Sunday night at six when I get in the hotel’s dead. I’m not sure why I expected some program coordinator to be on hand, or excited Fulbrighters to be chattering on lobby sofas. I’m the second-to-last to arrive—when the clerk hands me the information packet with my name on it, there’s only one more envelope waiting. I expected, I suppose, something like the first night of a conference: relaxed and informal introductions. Chill, not chilly. I expected us all to be on one floor and maybe one of the doors open, with someone spreading out their info packet on the bed, or some enterprising sort to be going around knocking, sticking a hand out, taking you aback with alpha extroversion. But there’s no bar and the breakfast-only restaurant is dark behind closed doors. After half an hour of strolling, and eyeing prices in the dimming evening, I walk into a warm Moroccan restaurant with many lanterns and low, plush red chairs. A few weeks earlier, a date to have tajine with a French friend had fallen through, and so now I give in to a deferred craving.

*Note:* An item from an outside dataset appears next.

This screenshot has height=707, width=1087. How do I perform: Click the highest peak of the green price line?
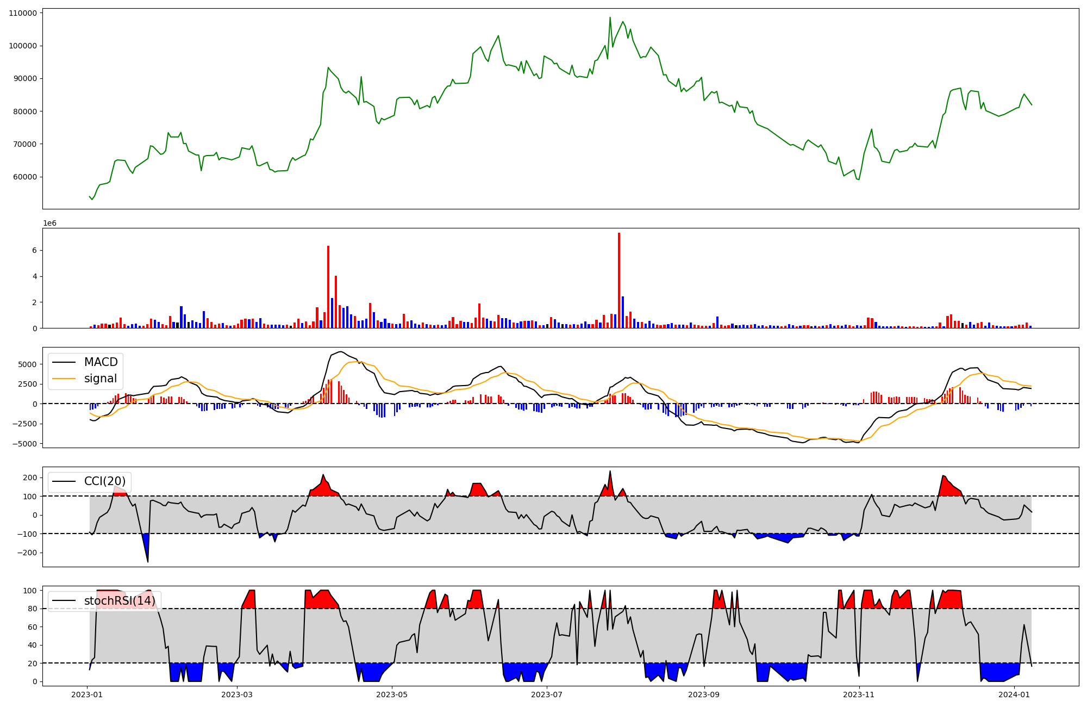[x=610, y=17]
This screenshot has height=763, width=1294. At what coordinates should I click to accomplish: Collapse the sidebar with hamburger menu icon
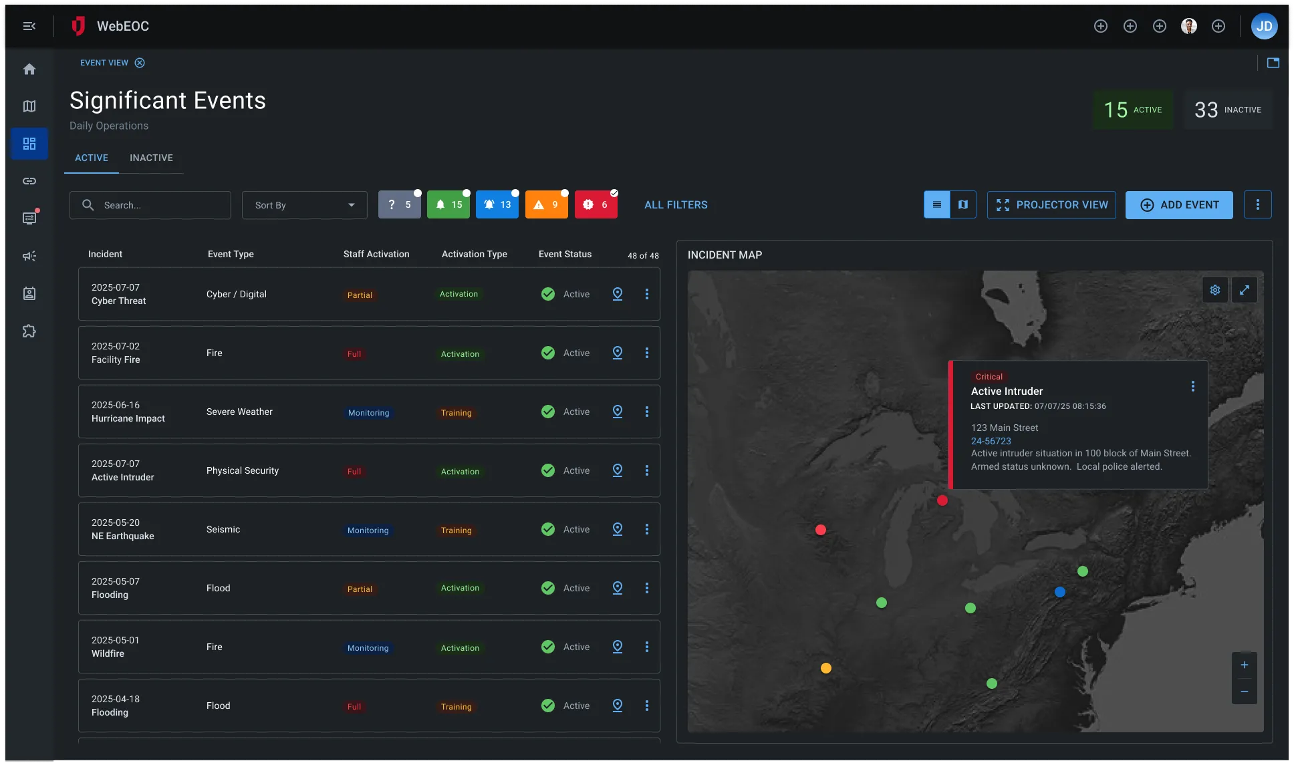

§ 3 Responses to No matter how many foreign towns"

  • Megan K. says:

    See, I think of dinner alone in a foreign town (unless I’m alone for unhappy, traumatic, etc. reasons) as a pleasure I can’t get enough of. There you are setting out on an adventure: will the food be good? Will the people be interesting to watch? Will the wait staff be nice, kind, rude, snobbish, helpful? And you are about to find out the answers to these questions in that odd and delicious state where you are simultaneously alone and not.

  • Edward says:

    I find the spirit of adventure you describe elusive and unpredictable. You’d think first nights in foreign cities were made for its fairy guidance, but on some evenings it can suddenly alight on your shoulder and illuminate a place you thought you’d lived in too long to wonder at anymore.

    My instinctive reaction is to claim that predictable thing: that I used to feel as you do, when I was younger, braver, and more trusting, but I don’t think that’s true. I want to say it’s more like the second night for me, but that’s not quite right either. I probably used to fret and stress just as much as I do now, I merely had more furious powers of denial to put it from my mind. I would often do things on a whim–for the idea, I think, of having done them–but not pick up all that much from the doing of them, because the whole time I’d actually be sort of distracted by nerves—and not even really know it enough to own up to it. Nevertheless, I am less trusting, and less… certain of fate’s benevolence. I’m not sure when this changed, but I take as a symbol of it my inability to fall asleep in public places, whereas I used to just nod blithely off.

    But maybe none of this matters. Maybe in this case it’s just that I’d come from ten days with a good friend, and now she was gone.

  • Megan K. says:

    I like that. The ability to sleep in public places as a barometer for certainty of fate’s benevolence.

    At Clarion, I developed the habit of falling asleep on sofas in the midst of conversations, and waking up, now and then, to offer belated, dream-mangled observations on poorly overheard points.

    Maybe your fret and stress is just an indication of more thought. You actually consider the roads that drift off the “what if?” instead of walking past them with a vaguely silly appreciation for how nice they look.